Illegal immigration across the southwestern border is down so much that Homeland Security is now deporting more people each month than it captures coming across, officials announced Thursday, saying they’re now able to eat into the backlog of cases that built up during last year’s surge.
Acting Customs and Border Protection Commissioner Mark Morgan said illegal crossings did tick up slightly in February compared to January’s numbers, but it’s still far lower than the heights of last year’s wave.
The problem has shifted. No longer are Central American families bedeviling border officials, but smugglers are now looking both closer and father afield, turning back to single adult Mexicans and to Brazilian families, Mr. Morgan said.
But he said they’re in better shape to deal with the new situation, thanks to the policies put in place and the deals struck with Mexico and Central American countries over the last year, which give the government the chance to do something beyond just releasing illegal immigrants into American communities.
“We’ve got the tools in place now where we have the capacity to remove more people than we’re actually apprehending,” Mr.

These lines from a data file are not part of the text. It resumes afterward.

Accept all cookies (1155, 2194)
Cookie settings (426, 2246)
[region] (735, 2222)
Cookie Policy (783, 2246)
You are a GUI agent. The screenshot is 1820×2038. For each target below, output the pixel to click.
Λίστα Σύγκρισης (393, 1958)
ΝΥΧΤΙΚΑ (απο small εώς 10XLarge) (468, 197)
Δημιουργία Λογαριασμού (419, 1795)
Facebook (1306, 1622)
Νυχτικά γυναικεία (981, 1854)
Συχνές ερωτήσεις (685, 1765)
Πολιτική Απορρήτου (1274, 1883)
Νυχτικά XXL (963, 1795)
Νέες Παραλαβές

Morgan told reporters ahead of announcing the February numbers Thursday.
After eight months of declines, the number of illegal immigrants either apprehended by Border Patrol agents or encountered by officers at ports of entry ticked up from about 36,650 in January to about 37,100 in February.
In February 2019, by contrast about 76,550 unauthorized migrants were caught trying to enter.
And at the height of last year’s surge in May, more than 144,000 migrants were nabbed. Of those, more than 80,000 were immediately released into communities, because under a patchwork of laws and court rulings there was no way to hold and quickly deport them.
Most remain in the U.S. still, authorities believe.
But the new lower numbers at the border mean Homeland Security is finally cutting into the backlog, Mr. Morgan said.
“For the last five months, the number of those we removed have outpaced the number we have encountered at the southwest border,” he said.
In January, for example, Homeland Security ousted nearly 42,000 illegal immigrants, or about 5,200 more than were nabbed at the border.
Mr. Morgan said President Trump deserves credit for pushing the changes that allowed the U.S. government to get a handle on things. The administration suspended aid payments to key Central American countries until they agreed to do more to keep their people at home, and to try to stop other nationalities from using their territory as a crossing point.
And Mr. Trump personally threatened to slap tariffs on Mexico, which brought Mexican officials running to Washington to cut a deal. They agreed to expand their own immigration enforcement efforts, and agreed to accommodate people from Central America who crossed Mexican territory en route to the U.S., whom the U.S. then pushed back across the border to wait for their immigration court dates.
That U.S. policy, officially known as the Migrant Protection Protocol but more commonly called “Remain in Mexico,” has been a critical part of cutting the flow of Central Americans.
Mr. Morgan said the drop in numbers has taken hundreds of millions of dollars of profits out of the pocket of the smuggling cartels, who charge anywhere from $3,000 to more than $15,000 to smuggle a Central American into the U.S.
Looking for new customers, the cartels are now targeting others. Ecuador has become a hot new source for illegal immigrants. And the cartels are once again trying to recruit single adults from Mexico, officials say.
Brazil had been a major source late last year, but the U.S. government expanded its MPP deal with Mexico to allow Brazilians to be pushed back across the border, and the numbers immediately began to fall, plummeting from more than 1,600 in November to just 682 in February, according to Homeland Security data.
What most concerned Mr. Morgan was a spike in drug seizures.
He said fentanyl seizures were up 75% from January to February, cocaine was up 41%, heroin was up 11% and methamphetamine was up 30%.
Like migration, where a rise in the level of arrests is believed to mean a rise in the number of people successfully sneaking in, a rise in seizures is believed to signal a rise in the amount of drugs getting through.
He said that while the largest amount flows through the ports of entry in vehicles or strapped to travelers’ bodies, they’re seeing increasing seizures by Border Patrol agents between the ports.
Mr. Morgan said that’s another argument for finishing the border wall. He said that can funnel activity, forcing it to the ports, where each vehicle can be screened and he said they have good detection capabilities. Or, he said, it can force them to try to defeat the wall with drug tunnels.
“We want to drive them to take extreme measures to force them to spend a lot of time, effort and money to come up with new ways,” he said. “We want to make it hard for them.”
He pointed to the discovery of a second drug tunnel along the border this year as evidence that it’s working.
“The smugglers are getting desperate,” he said.